## Passage to read
— Begin —

He explores some of the ecological and sociological factors that predispose some individuals to engage in similar circumstances. In a discussion of suspending social norms, he argues that:

One way to glimpse the basic mechanisms that regular behavior would be to study events that take place when people must survive in times of disaster. When the disaster is severe and continues over a longer-term, with the survival of many individuals involved, the normal rules of civilization are no longer operable. Behavior during disasters can reveal basic patterns of coping that come into play as victims are forced to devise ways to survive. Such disasters are often those in which people starve because they are isolated and stranded, are under severe conditions of siege in wartime, have suffered shipwreck and are adrift in lifeboats, and have endured times of prolonged famine. Those disasters in which cannibalism did not occur also can be examined to try to understand the constraints that prevented the appearance of a behavior that occurs frequently, although most members of society deplore it. (p. 7)

Of considerable relevance to the proposed experiment is Petrinovich's report on various studies made with his colleagues:

Another way to peel away the layers of social convention in order to glimpse the structure of people's moral beliefs is to ask them to resolve hypothetical dilemmas... My colleagues and I investigated human moral intuitions by posing dilemmas in which people were asked to make choices between unpalatable alternatives... These alternatives were remote from anything that the respondents would have experienced, or would likely ever experience, in the course of their normal existence; but the choices had to be made, even though all available alternatives were often abhorrent to them.

Two fantasy dilemmas are used most often in our studies: the trolley and the lifeboat dilemma... In the lifeboat dilemma it is proposed that a ship has sunk and there is a lifeboat with survivors, but, given the limited capacity of the lifeboat, some individuals have to be thrown overboard. The composition of the occupants of the lifeboat can be varied and the participant is asked to choose who is to drown. Results supported the conclusion that using such fantasy materials reveals basic aspects of human nature, unfettered by the laws, norms, and traditions of culture. The decision pattern was the same for all categories of participants, regardless of country of origin, language, sex, race, and religion (p. 7-8)

Again, in contrast to such experiments, the proposal here is to highlight the stages of discourse amongst participants on the liferaft as the situation and options are progressively reframed in response to resource constraints -- namely how assumptions are progressively called into question. Hence the potentially greater relevance of the fictional accounts of the dialogue and dynamics in survival situations. Highlighting cannibalism as a possible extreme may distract from any focus on earlier stages. Any descent into savagery could be described in terms of loss of connectivity -- whereby the "pattern that connects" in civilized society becomes frayed and torn, as warned by Gregory Bateson.

— End —

## Information shown

— Begin —

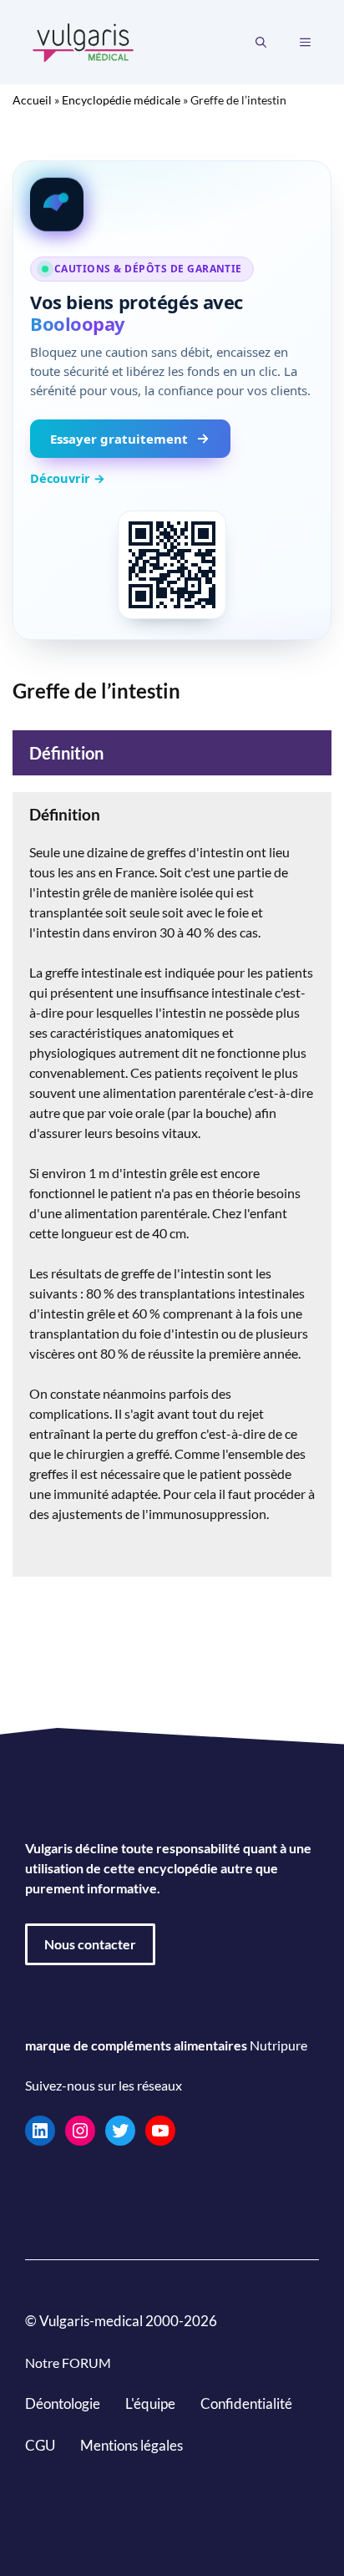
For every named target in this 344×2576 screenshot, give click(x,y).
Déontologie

— End —

## Required task A
Reproduce the portion of the passage on survival dilemmas starting at "Another way to" and ending at "abhorrent to them.".
## Required task B
In the passage on survival dilemmas, which two fantasy dilemmas are used most often in the studies?

## Exercise result A
Another way to peel away the layers of social convention in order to glimpse the structure of people's moral beliefs is to ask them to resolve hypothetical dilemmas... My colleagues and I investigated human moral intuitions by posing dilemmas in which people were asked to make choices between unpalatable alternatives... These alternatives were remote from anything that the respondents would have experienced, or would likely ever experience, in the course of their normal existence; but the choices had to be made, even though all available alternatives were often abhorrent to them.

## Exercise result B
The trolley dilemma and the lifeboat dilemma.